Naar Curaçao


Begin 1959 kreeg pa te horen dat hij voor 1,5 jaar naar de West moest. Hem was weer eens een kunstje geflikt en hij moest de plaats van iemand anders, die niet wilde gaan, innemen. Pa was nog maar net terug van 1,5 jaar Nieuw Guinea. Dit keer lukte het pa om zijn gezin mee te krijgen. Een bevriende marine arts was hem hierbij behulpzaam. In oktober 1959 vertrok pa met het vliegtuig naar de Nederlandse Antillen, voor een periode van drie jaar. Hij werd geplaatst op de marinierskazerne Suffisant en gedetacheerd op de marinebasis Parera. Pa was veel werkzaam op het radiostation St. Joris. Dit keer ging het gezin dus mee. Een probleem was dat oudste dochter Hanny inmiddels verkering had. Dat leidde tot grote onrust. Toch moest ook zij mee naar de Antillen. Het gezin vertrok per boot, Ms. Prins der Nederlanden,  in december 1959 naar de West.
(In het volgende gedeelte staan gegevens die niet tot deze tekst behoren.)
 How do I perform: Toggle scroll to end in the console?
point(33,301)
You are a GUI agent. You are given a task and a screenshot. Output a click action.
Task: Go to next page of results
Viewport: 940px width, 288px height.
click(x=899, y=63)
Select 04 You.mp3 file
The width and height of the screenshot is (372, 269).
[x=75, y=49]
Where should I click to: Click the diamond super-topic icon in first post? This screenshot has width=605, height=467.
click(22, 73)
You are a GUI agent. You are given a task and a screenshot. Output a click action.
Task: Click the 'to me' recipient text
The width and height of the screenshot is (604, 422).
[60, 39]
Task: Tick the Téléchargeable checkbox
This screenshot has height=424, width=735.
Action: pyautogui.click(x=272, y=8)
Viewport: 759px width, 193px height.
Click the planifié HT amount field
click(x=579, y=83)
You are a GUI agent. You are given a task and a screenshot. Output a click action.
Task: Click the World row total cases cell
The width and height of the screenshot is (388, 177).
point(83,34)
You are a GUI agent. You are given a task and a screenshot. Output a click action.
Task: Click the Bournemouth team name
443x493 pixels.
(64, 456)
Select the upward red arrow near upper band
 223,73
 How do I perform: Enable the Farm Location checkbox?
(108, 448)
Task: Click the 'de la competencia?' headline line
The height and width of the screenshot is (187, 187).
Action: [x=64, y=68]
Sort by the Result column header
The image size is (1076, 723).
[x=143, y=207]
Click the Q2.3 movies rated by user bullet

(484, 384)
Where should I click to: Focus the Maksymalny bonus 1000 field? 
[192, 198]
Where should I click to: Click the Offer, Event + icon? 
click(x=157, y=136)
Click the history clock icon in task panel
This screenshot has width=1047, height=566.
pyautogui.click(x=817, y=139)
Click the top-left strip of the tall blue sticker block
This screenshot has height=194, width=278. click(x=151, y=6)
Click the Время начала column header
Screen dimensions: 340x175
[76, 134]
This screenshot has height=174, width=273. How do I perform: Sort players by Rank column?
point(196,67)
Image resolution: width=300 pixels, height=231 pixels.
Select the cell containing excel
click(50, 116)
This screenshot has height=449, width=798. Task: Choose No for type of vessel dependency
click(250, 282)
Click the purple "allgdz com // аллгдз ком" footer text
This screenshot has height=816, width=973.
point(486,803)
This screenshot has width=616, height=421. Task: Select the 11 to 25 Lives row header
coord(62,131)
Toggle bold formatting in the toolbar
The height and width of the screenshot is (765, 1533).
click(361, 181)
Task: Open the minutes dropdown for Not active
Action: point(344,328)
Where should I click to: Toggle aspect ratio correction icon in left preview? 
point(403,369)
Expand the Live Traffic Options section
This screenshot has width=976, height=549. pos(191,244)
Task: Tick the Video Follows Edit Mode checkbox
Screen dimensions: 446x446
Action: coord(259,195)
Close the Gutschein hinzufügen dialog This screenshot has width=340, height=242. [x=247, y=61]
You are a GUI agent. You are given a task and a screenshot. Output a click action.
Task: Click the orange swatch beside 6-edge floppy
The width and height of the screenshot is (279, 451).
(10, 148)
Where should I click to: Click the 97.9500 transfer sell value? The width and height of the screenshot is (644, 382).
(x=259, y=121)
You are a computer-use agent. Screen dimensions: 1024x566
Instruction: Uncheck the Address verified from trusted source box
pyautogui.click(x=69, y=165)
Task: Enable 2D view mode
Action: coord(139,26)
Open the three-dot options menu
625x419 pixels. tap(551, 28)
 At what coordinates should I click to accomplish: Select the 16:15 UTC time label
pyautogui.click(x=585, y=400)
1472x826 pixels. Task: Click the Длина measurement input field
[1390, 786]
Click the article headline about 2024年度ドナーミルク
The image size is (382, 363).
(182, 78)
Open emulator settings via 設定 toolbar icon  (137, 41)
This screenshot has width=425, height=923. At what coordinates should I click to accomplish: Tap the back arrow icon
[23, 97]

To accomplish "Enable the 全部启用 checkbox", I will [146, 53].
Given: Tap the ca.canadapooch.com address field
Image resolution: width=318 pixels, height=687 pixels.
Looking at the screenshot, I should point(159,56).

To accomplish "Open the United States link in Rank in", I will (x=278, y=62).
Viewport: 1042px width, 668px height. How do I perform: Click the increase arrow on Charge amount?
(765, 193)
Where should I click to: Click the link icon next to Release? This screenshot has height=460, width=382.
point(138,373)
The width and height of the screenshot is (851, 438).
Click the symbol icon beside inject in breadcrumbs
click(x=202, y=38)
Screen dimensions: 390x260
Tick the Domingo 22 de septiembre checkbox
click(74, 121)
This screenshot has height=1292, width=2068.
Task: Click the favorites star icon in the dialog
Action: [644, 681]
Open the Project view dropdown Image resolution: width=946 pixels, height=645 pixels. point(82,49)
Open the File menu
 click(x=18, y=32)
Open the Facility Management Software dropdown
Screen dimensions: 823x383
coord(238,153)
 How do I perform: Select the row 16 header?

Voor bijna het hele gezin was de periode van 1960 - 1963 een geweldige tijd! Bijna, want oudste dochter Hanny ging na een half jaar toch weer terug. Ze kon in de kost bij een familie (Beij) in Leiden. Mamma raakte in korte tijd van haar zware astma verlost. We kregen er een zusje bij,
Cornelia (Rita, 6 juli 1967). Daarmee had pa zijn laatste kruit verschoten…. Met mijn broertje Ruud en buurjongen Royce trokken we vaak de natuur in. We bleven hele dagen weg en voorzagen ons zelf onderweg van eten en drinken. Er werd bijv. met een windbuks gejaagd op kleine duiven, die we boven een vuurtje roosterden. De tijd dat we noodgedwongen thuis moesten blijven om te helpen met het huishouden was voorbij. Voor ons, de jongens, was het ook erg interessant om pa’s werk van wat dichterbij te mogen zien. Al vertelde pa zelf ons nauwelijks iets over datgene wat hij deed. We bezochten het radiostation en kwamen aan boord van Hr.Ms. “Zeeleeuw”, een voormalige Amerikaanse boot die met een smaldeel ( met o.a. het vliegdekschip Hr.Ms. “Karel Doorman”) op weg was naar Nieuw Guinea dat door Indonesië werd geclaimd. Het bezoek aan de onderzeeboot maakte grote indruk op mij. Voor het eerst was ik in een benauwde, naar diesel stinkende onderzeeboot waar pa jaren in gevaren had. Wie had dat gedacht! En pa gaf zowaar wat tekst en uitleg. Eindelijk! Pa was bijna dagelijks thuis en haalde op dat eiland zowaar zijn rijbewijs. Ik ging met hem mee toen pa zijn eerste auto, een knalrode VW Kever, kocht á 4.250 Antilliaanse guldens. Pas later, toen ik zelf ging autorijden kwam ik erachter dat pa een ware kneus op de weg was. Hij had beter eerst een amfibievoertuig of een lelijke eend kunnen kopen om af te kicken van het varen op en onder water.
In de eerste periode heb ik pa een keer boos thuis zien komen. Hij beklaagde zich over een adjudant, die aan het begin van de straat woonde met zijn gezin. "Die lafbek heeft zich aan het begin van de oorlog vrijwillig overgegeven aan de Moffen!", brieste pa. "Hij was toen net als ik nog eerste klas. En nu is hij adjudant en ik maar sergeant!", spuwde hij.